Kitty and I jogged over to get the ball, and I lobbed it back to him one-handed. Again, he didn’t even reach for it.

“Nice.” From the way he drew out the word and the slightly lecherous expression on his face, I knew he was referring to me getting laid, not my NBA-quality pass. “From the club we played?”

I shook my head. “I stopped by a little place just to check it out, you know, on my way home to cuddle with my mutt.” I glanced down at Kitty and grimaced, so she knew I wouldn’t have chosen that word if I weren’t quoting him. “I met her there.”

“First off, I’ve decided that from now on, ‘cuddling your mutt’ is my new expression for jerking off.” He slowly wandered over to the basketball and picked it up. “Second, since I got nothing but blue balls after you left me wingman-less, I deserve to hear everything that happened with the girl who pity-fucked you.”

“Pity fuck, huh? If that was her version of a pity fuck, I don’t think I could handle her respect.”

“Seriously? You’re such a fucking tease. Tell me everything.”

“I’m not telling you shit if you keep looking at me like that.”

“Like what?”

“Like you’re going to be fantasizing about whatever I tell you the next time you cuddle your mutt.” Knowing he was jerking off to it would ruin all my memories of the best night I could remember having with the most amazing woman I could remember having.
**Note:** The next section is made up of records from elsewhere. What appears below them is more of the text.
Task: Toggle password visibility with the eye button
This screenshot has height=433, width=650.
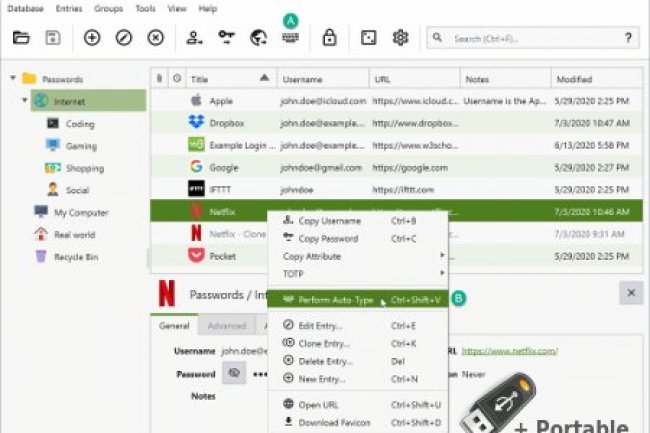Action: [235, 373]
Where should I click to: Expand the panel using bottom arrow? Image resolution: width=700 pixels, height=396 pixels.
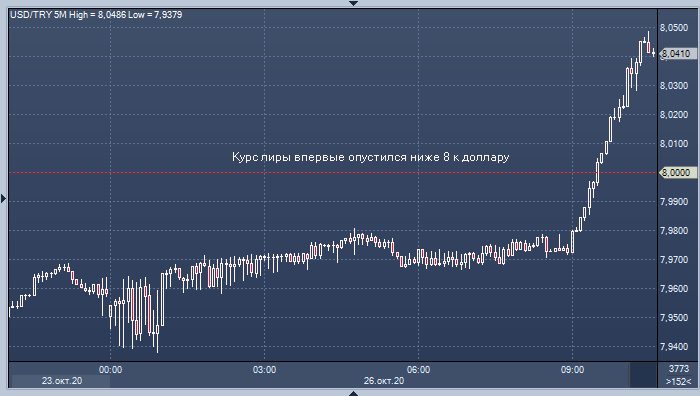pos(353,393)
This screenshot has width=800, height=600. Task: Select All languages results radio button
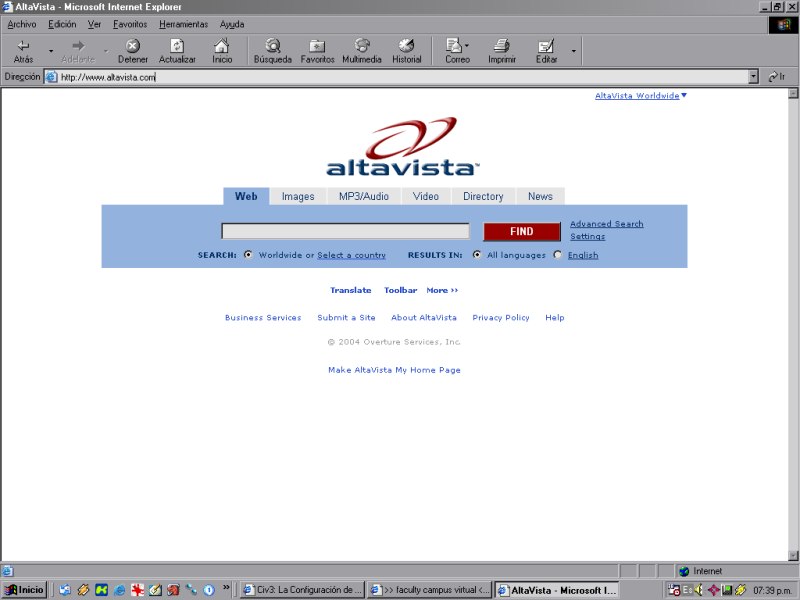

He stood at the free-throw line and took a shot. It wasn’t even close. “Trust me, you’ve never, ever made an appearance in my head when my mutt was in my hand, bro.”
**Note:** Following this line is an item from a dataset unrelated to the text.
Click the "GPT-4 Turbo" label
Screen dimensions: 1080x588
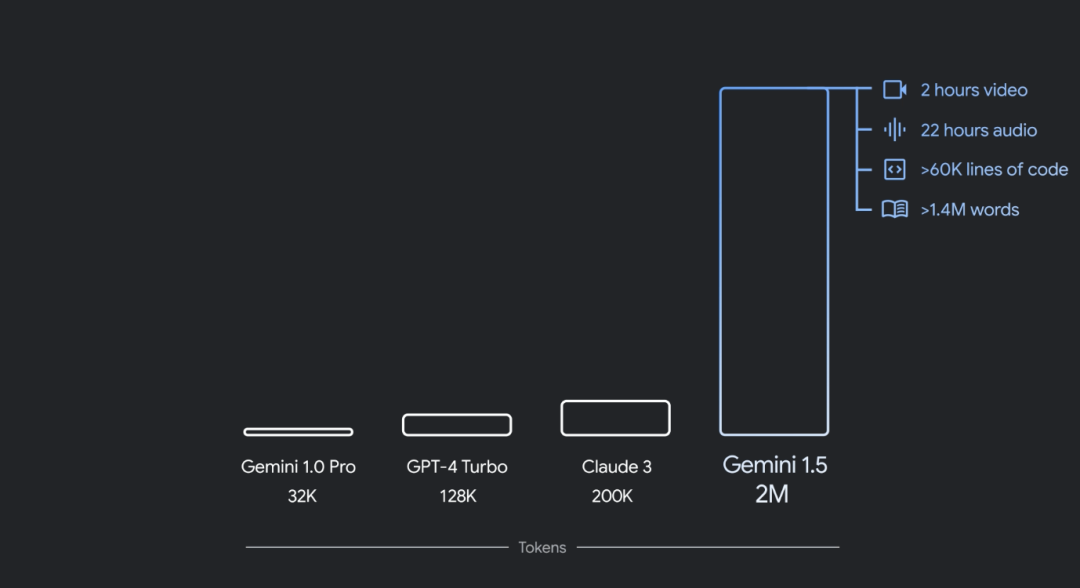457,467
“That’s reassuring,” I muttered. As if I were going to thank him for mentioning a possibility that had never entered my mind before now. I released Kitty’s leash and let her go push the ball around the court a little. “Fine. I’ll tell you. But only because it’s the only way to shut you up about your puny, little mutt.”

“It’s incredible how well you know me. Start at the beginning and then skip to the good part.”

He’d better be satisfied with the PG-13 version. “When I want to pretend like none of this is happening and my life is still a little normal, I go somewhere no one will ever recognize me. So, obviously, it has to be a place that plays different kinds of music—country, blues, jazz, even show tunes. But not rock or alternative because…you know.”

“Because someone might know who Declan Hollis is? Oh no!” He opened his mouth up wide and slapped both sides of his face. “You’re such a freak, man.”

“Thank you, my friend. Means a lot.”

“Just keeping you humble. Okay, besides still not understanding why you’d ever not want to be recognized, I guess it makes sense.” Trevor called Kitty over, knowing she’d bring the ball with her. “Although, you could try wearing a big, furry mustache sometime.”

I got the hint when he took the ball away from Kitty, grimaced at the amount of drool she’d left on it, and shoved it into his bag. Game over. “If you quit this early, you’ll never get better.”

“True. But more importantly, if I quit this early we can get to the donut place before all the good ones are gone.”

I shrugged. “At least your priorities are sound.”